喫茶店なのに1つしかないテーブル。他はカウンターだけの変わった空間。薄暗い店内を照らす唯一の光は、小さなシャンデリアだ。

そして、この重厚な雰囲気の中にある、異色。

キラキラと輝く石がはめられたアンティークアクセサリーに、大昔の貴族が着ていそうなくすんだ白のドレス。

「深海さん、この人形は……」

「チェコのパペットだそうです」

「じゃあこれは!?」

「オランダから仕入れたらしいのですが、用途は不明ですね」

意味のわからない奇天烈な物が、ここには沢山あった。

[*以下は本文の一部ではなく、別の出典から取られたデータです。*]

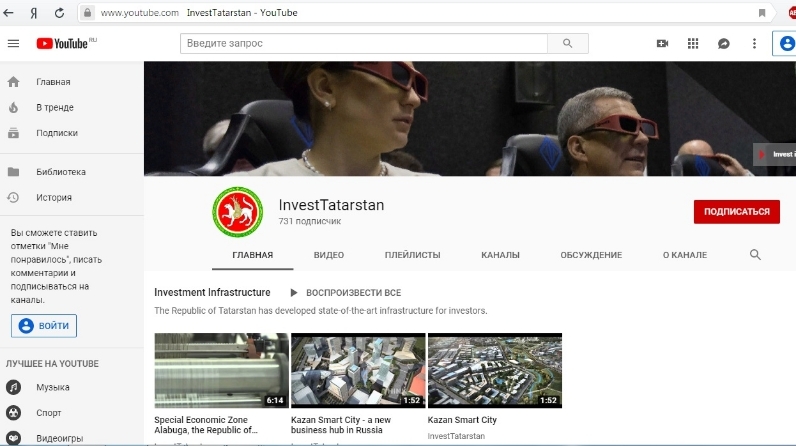Open the Special Economic Zone Alabuga thumbnail

(221, 370)
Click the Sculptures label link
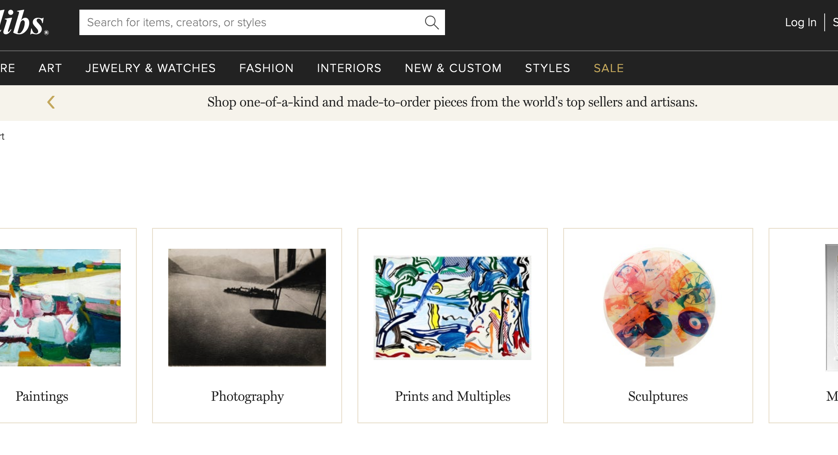Image resolution: width=838 pixels, height=455 pixels. pos(658,396)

綺麗なブロンドのアンティークドールに、星のオーナメント。

「まるで、宝箱に入ったみたいっ……」

溢れかえるアンティークに、私の好奇心と冒険心は爆発しそうだった。

「マスター、騒がしいけどお客さん?」

すると喫茶店の奥、階段から降りてきた男の子が声をかけてきた。

「空くん、ちょうど呼びに行こうと思っていたところでした」

「リペア?」

「えぇ、彼女のペンダントをリペアして欲しいのです」

──え?

幻聴かと思った私は、どういう事かと深海さんを凝視した。